Rhea-AI Filing Summary

Darrin Uecker, Pulse Biosciences (PLSE) Chief Technology Officer and director, reported multiple scheduled trades under a Rule 10b5-1 plan on September 16-17, 2025. He sold 25,000 shares on 9/16 and 20,000 shares on 9/17 at weighted average prices of $16.28 and $16.21 respectively, and purchased shares the same days at an exercise price of $4 under stock options and via market purchases. After the reported transactions his beneficial ownership of common stock is stated as 284,406 shares. Several $4 stock options with various exercisable dates are listed, and the Form notes the trades were executed pursuant to a 10b5-1 plan adopted June 12, 2025.

Positive

  • Executed trades under a documented Rule 10b5-1 plan, reducing insider timing concerns
  • Reported beneficial ownership increased to 284,406 shares after the transactions
  • Form discloses weighted-average sale price ranges and offers full price breakdown on request

Negative

  • Insider sold 45,000 shares (25,000 on 9/16 and 20,000 on 9/17), representing a reduction in holdings at the time of sale
  • Some derivative positions show zero remaining after transactions, which may reduce future option-driven purchases

Insights

TL;DR: Insider used a 10b5-1 plan to sell 45,000 shares while materially increasing direct holdings to 284,406 shares.

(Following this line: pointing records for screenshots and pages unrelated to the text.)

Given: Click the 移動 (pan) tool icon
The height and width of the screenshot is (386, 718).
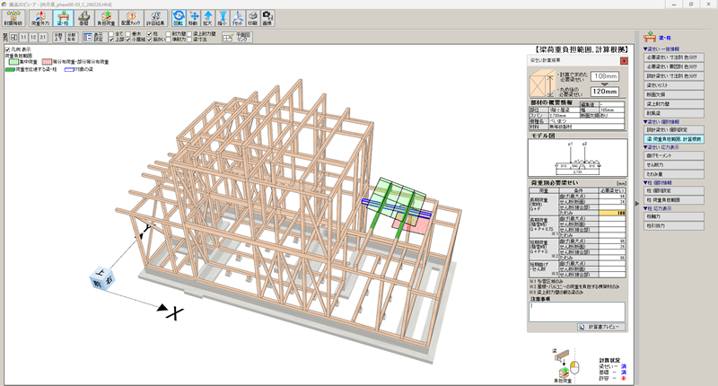Looking at the screenshot, I should click(195, 17).
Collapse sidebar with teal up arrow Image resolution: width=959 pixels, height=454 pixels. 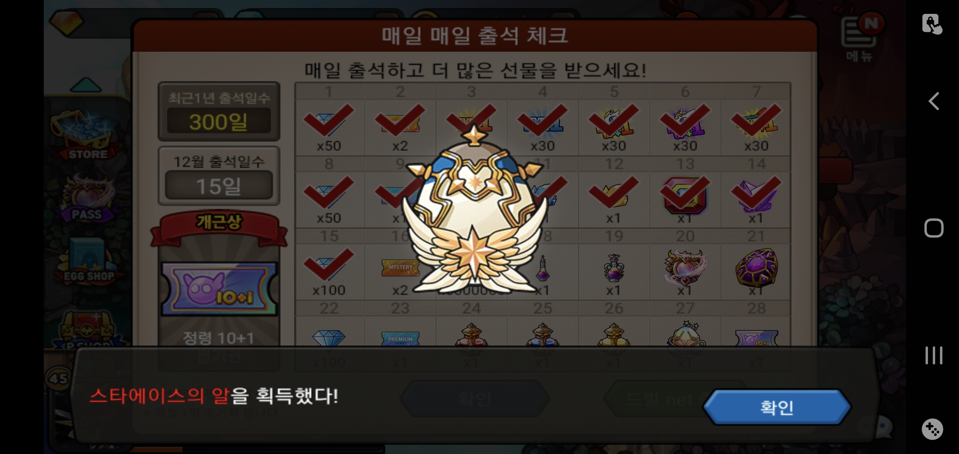pos(86,85)
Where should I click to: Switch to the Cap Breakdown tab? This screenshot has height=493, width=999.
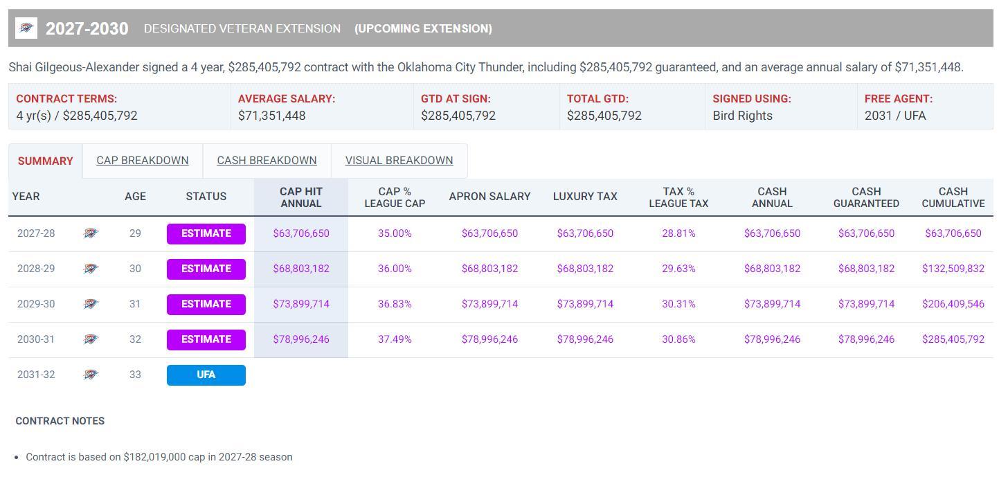pos(142,161)
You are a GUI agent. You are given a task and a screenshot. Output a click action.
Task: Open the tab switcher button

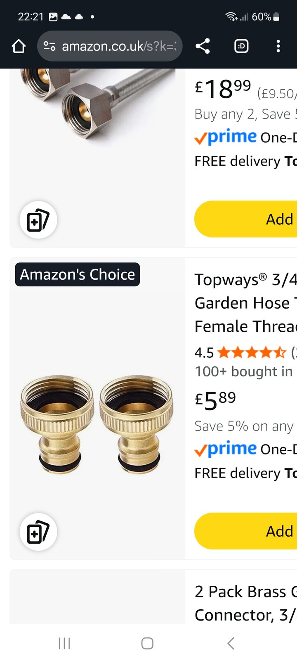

The Form 4 shows coordinated purchases and sales on September 16-17, 2025 under a pre-established Rule 10b5-1 plan adopted June 12, 2025. Reported sales total 45,000 shares at weighted average prices of $16.28 and $16.21. Reported acquisitions (including option exercises/market purchases) increased reported beneficial ownership to 284,406 shares. Options with $4 exercise prices and multiple underlying-share counts are disclosed, with varying post-transaction derivative totals. For investors, the filing documents insider liquidity executed under a trading plan while net direct ownership increased.

TL;DR: Transactions were executed under a documented 10b5-1 plan; disclosure appears complete and includes weighted-average sale prices.

The filing explicitly states the trades were effected pursuant to a Rule 10b5-1 trading plan adopted June 12, 2025, and provides weighted-average sale price ranges and an undertaking to provide per-price breakdowns if requested. Signature is by attorney-in-fact. The Form lists both direct holdings and derivative positions and references vesting tied to employment agreements. From a compliance perspective, the filing contains required details for scheduled insider trades.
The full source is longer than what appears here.